§ Action item
Once the pictures have been set aside, copy every remaining entry exactly.

*** Opening Source records ***

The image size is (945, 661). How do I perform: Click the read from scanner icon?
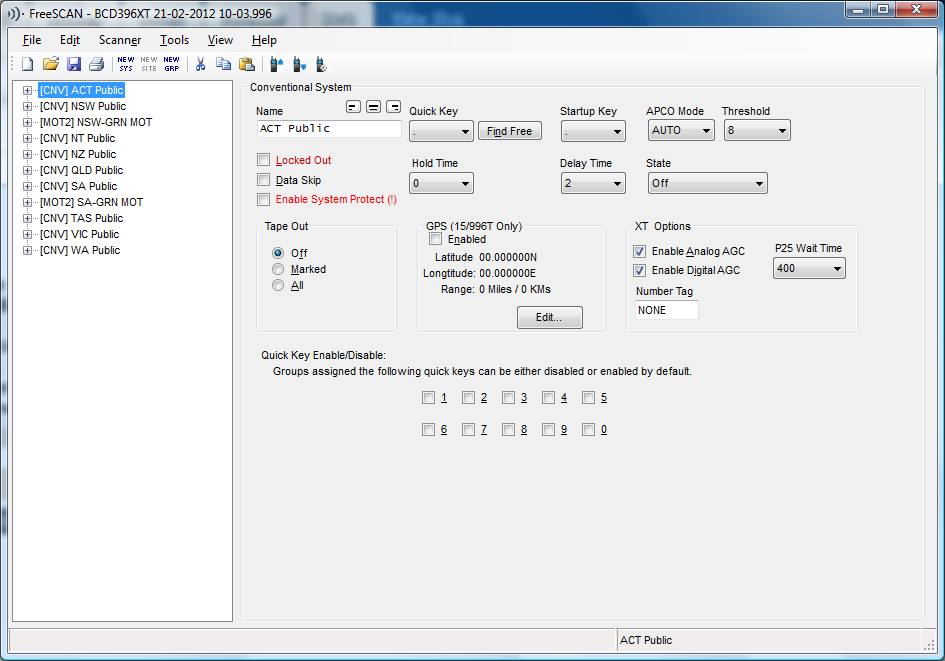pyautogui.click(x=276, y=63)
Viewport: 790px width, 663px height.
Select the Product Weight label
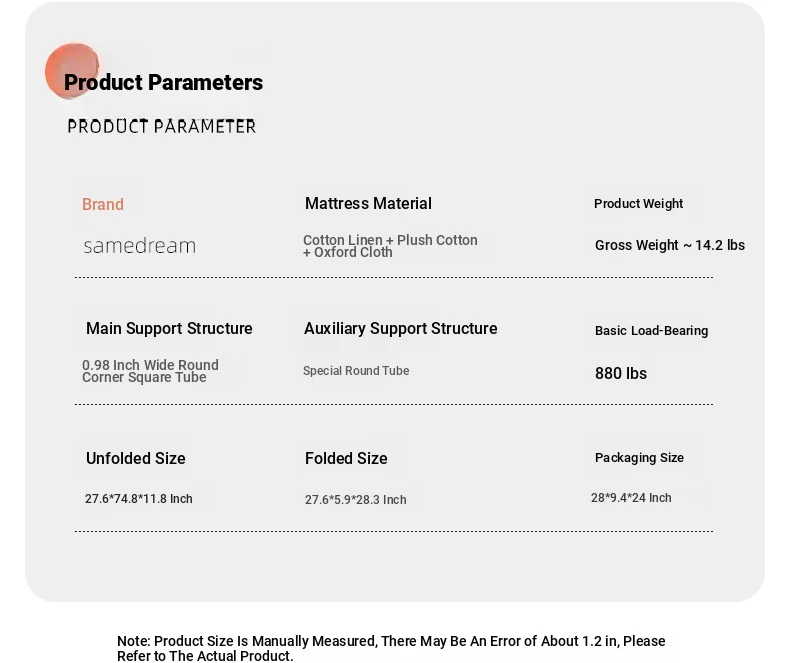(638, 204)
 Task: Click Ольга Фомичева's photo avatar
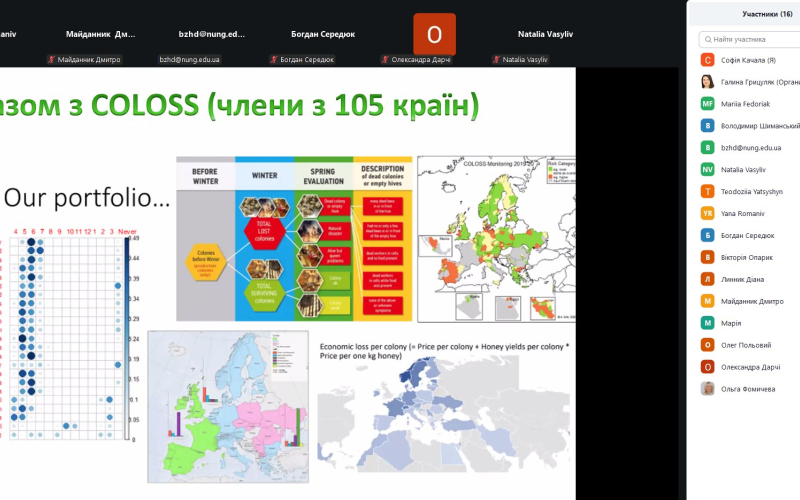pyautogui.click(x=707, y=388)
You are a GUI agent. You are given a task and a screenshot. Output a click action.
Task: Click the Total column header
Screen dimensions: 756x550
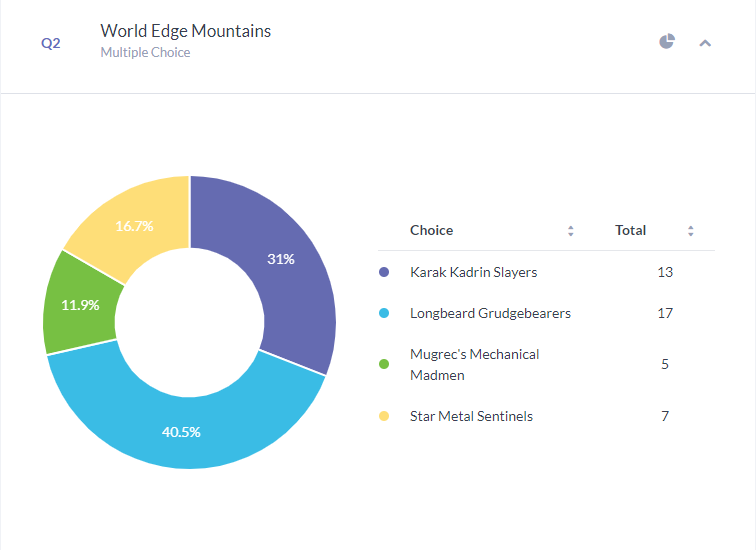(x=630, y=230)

*** Closing Source records ***

§ Solution to this task
The image size is (945, 661). How do I perform: Click the read from scanner icon?
pyautogui.click(x=276, y=63)
Viewport: 790px width, 663px height.
Select the Product Weight label
(638, 204)
 Task: Click Ольга Фомичева's photo avatar
pyautogui.click(x=707, y=388)
You are a GUI agent. You are given a task and a screenshot. Output a click action.
Task: Click the Total column header
Screen dimensions: 756x550
(x=630, y=230)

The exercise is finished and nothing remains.